A bien des égards, Rilla d’Ingleside est un roman vraiment à part dans le paysage littéraire. C’est l’un des seuls romans à avoir été écrits pendant la Première Guerre mondiale et à traiter du sujet. Ce livre n’est donc pas un roman historique au sens stricte du terme : la romancière n’a pas cherché à parler de la guerre, elle a simplement parlé de son quotidien qui se trouvait être marqué par la guerre. Au moment où elle écrit son livre, Lucy Maud Montgomery ne sait pas quand la guerre finira ni qui gagnera. On a donc une vision très fidèle de l’incertitude dans laquelle les gens étaient plongés et de tout ce que ça impliquait dans le quotidien, notamment la montée du patriotisme.
Peut-être que c’est parce que le livre a été écrit « dans le feu de l’action » qu’il ne ressemble pas vraiment à un roman sur la guerre. Le véritable sujet du roman, c’est le thème de l’émancipation. Rilla est une adolescente très éloignée des contingences de la vie quotidienne. Elle a été très protégée dans son enfance et n’a jamais eu à fournir beaucoup d’efforts. L’épreuve de la guerre, le fait que sa famille soit frappée de plein fouet, va la pousser à grandir et à se montrer plus responsable, plus lucide sur le monde qui l’entoure. En cela, ce roman est un formidable portrait féminin qui touchera plus d’une lectrice.
Et bien sûr, on retrouve au passage tous les éléments qui font de Lucy Maud Montgomery une formidable romancière, à commencer par son sens de l’humour, sa chaleur et sa poésie (je pleure à chaque fois que le relis le livre quand j’arrive aux pages sur le chien Lundi). Elle est très douée pour raconter l’ambiance domestique de la vie de famille. Ses personnages sont toujours très savoureux, à commencer par Susan, la bonne à tout faire de la famille qui n’a pas sa langue dans sa poche. On rencontre aussi un pasteur loyal, une cousine Sophia particulièrement défaitiste, les bigotes du village, et un voisin désagréable au possible.
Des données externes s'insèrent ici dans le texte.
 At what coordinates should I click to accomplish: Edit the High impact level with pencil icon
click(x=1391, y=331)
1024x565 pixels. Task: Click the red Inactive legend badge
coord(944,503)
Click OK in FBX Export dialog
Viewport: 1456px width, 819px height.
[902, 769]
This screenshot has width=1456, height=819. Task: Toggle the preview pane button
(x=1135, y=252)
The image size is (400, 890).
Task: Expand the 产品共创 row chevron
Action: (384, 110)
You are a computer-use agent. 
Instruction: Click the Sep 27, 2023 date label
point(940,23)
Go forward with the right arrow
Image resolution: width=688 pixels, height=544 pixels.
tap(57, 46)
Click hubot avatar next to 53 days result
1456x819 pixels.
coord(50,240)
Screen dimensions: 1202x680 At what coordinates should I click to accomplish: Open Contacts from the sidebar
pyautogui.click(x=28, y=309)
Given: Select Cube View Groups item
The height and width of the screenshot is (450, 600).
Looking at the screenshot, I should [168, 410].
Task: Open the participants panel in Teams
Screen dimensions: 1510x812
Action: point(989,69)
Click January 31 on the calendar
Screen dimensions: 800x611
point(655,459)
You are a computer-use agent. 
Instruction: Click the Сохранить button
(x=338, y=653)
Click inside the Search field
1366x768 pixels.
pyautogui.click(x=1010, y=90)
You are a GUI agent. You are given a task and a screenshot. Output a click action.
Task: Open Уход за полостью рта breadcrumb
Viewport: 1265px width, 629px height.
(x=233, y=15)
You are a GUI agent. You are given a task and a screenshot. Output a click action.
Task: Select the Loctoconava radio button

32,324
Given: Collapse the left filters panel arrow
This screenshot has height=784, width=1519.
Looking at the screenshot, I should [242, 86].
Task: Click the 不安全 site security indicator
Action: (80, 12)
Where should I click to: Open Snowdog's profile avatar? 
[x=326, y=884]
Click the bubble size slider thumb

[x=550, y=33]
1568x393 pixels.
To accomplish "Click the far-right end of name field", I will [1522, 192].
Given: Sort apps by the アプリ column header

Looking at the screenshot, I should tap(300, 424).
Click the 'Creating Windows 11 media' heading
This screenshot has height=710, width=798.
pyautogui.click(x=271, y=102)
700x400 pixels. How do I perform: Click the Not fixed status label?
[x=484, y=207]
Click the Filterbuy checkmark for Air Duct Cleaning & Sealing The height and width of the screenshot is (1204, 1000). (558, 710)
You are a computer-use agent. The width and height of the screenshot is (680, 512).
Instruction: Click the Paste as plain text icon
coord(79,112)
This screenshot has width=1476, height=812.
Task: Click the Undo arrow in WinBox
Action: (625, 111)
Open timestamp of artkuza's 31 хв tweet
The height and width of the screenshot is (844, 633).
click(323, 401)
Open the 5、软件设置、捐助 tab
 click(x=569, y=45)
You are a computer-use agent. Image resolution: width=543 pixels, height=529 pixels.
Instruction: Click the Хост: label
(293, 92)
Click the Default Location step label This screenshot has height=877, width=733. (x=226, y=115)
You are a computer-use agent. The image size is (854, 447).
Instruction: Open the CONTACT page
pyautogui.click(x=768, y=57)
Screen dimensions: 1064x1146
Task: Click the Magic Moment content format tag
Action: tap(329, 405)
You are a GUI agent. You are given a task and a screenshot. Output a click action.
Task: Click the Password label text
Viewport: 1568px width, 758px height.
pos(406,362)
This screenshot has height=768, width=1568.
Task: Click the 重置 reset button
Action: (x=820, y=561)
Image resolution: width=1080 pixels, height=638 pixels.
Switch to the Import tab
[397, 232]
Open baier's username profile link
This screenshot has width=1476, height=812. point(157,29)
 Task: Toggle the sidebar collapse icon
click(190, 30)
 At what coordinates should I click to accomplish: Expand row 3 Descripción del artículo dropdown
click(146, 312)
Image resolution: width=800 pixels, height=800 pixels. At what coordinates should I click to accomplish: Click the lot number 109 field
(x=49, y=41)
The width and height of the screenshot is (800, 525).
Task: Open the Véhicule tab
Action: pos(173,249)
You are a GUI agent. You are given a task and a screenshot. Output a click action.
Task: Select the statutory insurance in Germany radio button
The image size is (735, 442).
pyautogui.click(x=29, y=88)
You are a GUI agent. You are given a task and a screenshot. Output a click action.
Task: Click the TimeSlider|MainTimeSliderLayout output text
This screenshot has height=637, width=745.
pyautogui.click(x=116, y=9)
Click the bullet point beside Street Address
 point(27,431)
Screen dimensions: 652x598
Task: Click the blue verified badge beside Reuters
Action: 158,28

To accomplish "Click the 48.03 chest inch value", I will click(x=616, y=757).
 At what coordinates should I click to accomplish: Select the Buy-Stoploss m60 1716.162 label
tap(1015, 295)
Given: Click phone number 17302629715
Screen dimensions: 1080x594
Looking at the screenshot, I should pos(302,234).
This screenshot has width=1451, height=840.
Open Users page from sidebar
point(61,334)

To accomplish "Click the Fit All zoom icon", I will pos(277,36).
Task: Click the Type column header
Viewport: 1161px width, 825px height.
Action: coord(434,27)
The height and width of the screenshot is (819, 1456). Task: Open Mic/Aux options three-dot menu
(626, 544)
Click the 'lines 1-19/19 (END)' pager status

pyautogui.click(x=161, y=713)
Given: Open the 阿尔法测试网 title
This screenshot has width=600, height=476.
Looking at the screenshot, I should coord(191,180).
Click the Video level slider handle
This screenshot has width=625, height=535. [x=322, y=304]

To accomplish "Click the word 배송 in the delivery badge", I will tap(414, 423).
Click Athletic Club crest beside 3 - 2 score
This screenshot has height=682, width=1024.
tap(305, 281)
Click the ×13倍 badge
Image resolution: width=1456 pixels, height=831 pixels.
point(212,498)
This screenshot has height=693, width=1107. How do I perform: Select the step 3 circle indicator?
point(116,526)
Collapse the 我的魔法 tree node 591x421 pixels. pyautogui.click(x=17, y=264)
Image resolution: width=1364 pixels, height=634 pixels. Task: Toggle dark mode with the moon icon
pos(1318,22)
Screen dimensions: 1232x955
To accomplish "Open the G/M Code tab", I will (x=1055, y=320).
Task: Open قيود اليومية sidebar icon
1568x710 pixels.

Impossible de résister à tout ce charmant petit monde qui forme un microcosme dans lequel on a envie de partir en vacances.
Chez Lucy Maud Montgomery, la gravité est toujours compensée par l’humour. L’équilibre est toujours là pour bien montrer que, quelles que soient les épreuves de la vie, l’espoir est toujours possible. Ce formidable message raisonne particulièrement à notre époque, et je trouve que ce roman, malgré quelques pages un peu désuètes, n’a rien perdu de son intérêt ni de son charme.
Si vous avez envie de vous plonger dans les pages d’un bon roman réconfortant avec une excellente histoire et des personnages attachants, le tout servi par une plume de très grand talent, je dirais que Rilla d’Ingleside est le roman qu’il vous faut.